O apoio às mulheres cientistas

Nüsslein-Volhard foi apenas a sexta mulher a ganhar o prêmio, um reflexo não somente do significado da descoberta, mas também da relativa ausência de mulheres na ciência durante um bom período do século passado.

“Quando comecei a trabalhar como cientista no final dos anos 1970 e início dos anos 1980, a vida era diferente para as mulheres. Éramos uma exceção”, afirma Nüsslein-Volhard. “As pessoas não sabiam lidar conosco. Isso complicava a vida porque o fato de eu ser mulher era algo incomum.”

Felizmente, os tempos mudaram. “As pessoas não podem mais deduzir que as mulheres são exceções e em princípio não servem para trabalhar na ciência”, explica. “Em todos os campos, existem mulheres que são no mínimo tão boas quanto os homens.

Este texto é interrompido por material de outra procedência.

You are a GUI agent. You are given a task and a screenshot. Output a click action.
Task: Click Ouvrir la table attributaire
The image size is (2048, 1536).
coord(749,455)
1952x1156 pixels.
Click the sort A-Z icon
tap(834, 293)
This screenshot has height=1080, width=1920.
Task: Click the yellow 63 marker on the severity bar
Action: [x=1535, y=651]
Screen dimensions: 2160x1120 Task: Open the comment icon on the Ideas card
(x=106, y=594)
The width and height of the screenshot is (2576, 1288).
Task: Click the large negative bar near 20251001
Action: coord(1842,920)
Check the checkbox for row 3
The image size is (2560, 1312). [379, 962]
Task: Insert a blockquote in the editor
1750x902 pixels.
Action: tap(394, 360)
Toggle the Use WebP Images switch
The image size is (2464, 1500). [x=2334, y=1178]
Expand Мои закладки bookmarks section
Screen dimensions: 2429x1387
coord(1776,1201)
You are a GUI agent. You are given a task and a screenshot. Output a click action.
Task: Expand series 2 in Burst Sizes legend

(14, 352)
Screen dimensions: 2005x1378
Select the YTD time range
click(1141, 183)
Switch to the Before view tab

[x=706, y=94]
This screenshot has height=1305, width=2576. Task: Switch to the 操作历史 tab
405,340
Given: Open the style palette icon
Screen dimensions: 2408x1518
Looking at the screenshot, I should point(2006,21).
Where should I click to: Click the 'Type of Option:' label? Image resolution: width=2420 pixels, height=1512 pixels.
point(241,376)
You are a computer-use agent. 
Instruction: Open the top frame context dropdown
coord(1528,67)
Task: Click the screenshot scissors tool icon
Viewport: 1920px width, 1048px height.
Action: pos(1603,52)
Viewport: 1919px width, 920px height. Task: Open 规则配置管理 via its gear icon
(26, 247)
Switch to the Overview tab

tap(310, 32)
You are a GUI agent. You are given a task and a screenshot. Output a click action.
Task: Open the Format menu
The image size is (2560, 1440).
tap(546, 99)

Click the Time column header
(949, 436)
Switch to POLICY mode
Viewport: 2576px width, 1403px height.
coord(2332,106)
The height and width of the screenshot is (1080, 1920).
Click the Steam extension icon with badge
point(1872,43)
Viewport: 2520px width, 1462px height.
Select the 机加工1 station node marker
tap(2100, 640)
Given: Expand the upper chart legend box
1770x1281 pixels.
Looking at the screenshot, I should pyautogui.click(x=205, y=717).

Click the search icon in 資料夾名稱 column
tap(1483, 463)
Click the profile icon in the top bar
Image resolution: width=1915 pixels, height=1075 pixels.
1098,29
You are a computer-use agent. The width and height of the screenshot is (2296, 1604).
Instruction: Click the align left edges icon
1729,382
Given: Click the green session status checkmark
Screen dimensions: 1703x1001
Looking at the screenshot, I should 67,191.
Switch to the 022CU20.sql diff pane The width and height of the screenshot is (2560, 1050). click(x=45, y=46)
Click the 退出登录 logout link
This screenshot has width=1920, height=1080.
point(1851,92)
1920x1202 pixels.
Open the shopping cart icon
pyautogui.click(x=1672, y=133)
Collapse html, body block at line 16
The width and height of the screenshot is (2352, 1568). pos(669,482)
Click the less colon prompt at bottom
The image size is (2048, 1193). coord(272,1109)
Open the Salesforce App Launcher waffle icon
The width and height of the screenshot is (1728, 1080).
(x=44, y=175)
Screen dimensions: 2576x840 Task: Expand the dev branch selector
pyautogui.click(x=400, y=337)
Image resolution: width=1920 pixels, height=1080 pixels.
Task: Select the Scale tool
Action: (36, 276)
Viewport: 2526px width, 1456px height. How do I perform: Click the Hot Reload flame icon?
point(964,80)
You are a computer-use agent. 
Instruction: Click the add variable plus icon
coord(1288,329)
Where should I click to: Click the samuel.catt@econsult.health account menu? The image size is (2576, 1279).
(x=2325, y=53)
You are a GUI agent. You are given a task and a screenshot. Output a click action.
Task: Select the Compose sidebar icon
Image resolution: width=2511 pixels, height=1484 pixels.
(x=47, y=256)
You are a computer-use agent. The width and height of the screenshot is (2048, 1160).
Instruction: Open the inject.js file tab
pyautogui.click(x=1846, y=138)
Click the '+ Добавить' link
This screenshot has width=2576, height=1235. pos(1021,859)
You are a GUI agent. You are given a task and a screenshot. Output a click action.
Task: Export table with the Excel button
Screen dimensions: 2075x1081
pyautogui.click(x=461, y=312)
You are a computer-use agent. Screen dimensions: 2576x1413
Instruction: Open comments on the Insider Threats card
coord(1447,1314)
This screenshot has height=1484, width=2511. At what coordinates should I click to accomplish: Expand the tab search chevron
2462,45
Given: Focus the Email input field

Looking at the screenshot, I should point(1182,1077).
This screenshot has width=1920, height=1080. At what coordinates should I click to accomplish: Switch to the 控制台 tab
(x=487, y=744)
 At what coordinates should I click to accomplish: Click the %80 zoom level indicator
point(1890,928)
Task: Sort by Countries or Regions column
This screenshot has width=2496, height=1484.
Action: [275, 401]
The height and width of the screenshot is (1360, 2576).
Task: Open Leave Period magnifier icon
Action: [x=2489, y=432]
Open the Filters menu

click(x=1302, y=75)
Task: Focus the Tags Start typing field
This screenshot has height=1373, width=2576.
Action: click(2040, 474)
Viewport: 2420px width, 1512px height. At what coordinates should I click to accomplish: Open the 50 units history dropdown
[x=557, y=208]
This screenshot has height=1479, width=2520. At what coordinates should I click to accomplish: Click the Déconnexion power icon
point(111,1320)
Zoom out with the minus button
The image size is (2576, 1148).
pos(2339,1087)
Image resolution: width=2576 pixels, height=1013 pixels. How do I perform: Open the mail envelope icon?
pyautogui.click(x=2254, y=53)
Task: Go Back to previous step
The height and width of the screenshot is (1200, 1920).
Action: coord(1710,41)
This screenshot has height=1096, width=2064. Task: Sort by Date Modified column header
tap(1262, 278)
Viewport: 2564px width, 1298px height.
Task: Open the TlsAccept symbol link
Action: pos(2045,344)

Não há mais dúvidas sobre isso.”

No entanto, os desafios permanecem, em especial para as mulheres que tentam equilibrar a carreira na ciência e a criação dos filhos. Diante desses desafios, Christiane fundou a Fundação CNV em 2004, que oferece bolsas para que mães no começo de suas carreiras em ciências naturais possam dar continuidade às suas pesquisas.

“A ideia da fundação veio quando eu comecei a me perguntar sobre o pequeno percentual de mulheres na ciência e como isso poderia ser melhorado. A diferença mais importante, claro, entre homens e mulheres é que as mulheres têm filhos. Quando você tem uma família, sobra menos tempo para se dedicar a uma pesquisa. É inevitável que isso requeira tempo e energia.”

As ganhadoras das bolsas são escolhidas por méritos puramente científicos. Nüsslein-Volhard explica: “Escolhemos as vencedoras com base em suas conquistas e no que elas nos dizem sobre suas pesquisas. Não é um projeto social. Foi criado para dar suporte à carreira de mulheres talentosas.”

Essa paixão pelo rigor e pela excelência científica se refletiu em toda a carreira de Nüsslein-Volhard. Desde a revolucionária descoberta sobre como nos desenvolvemos, até o apoio à nova geração de mulheres cientistas.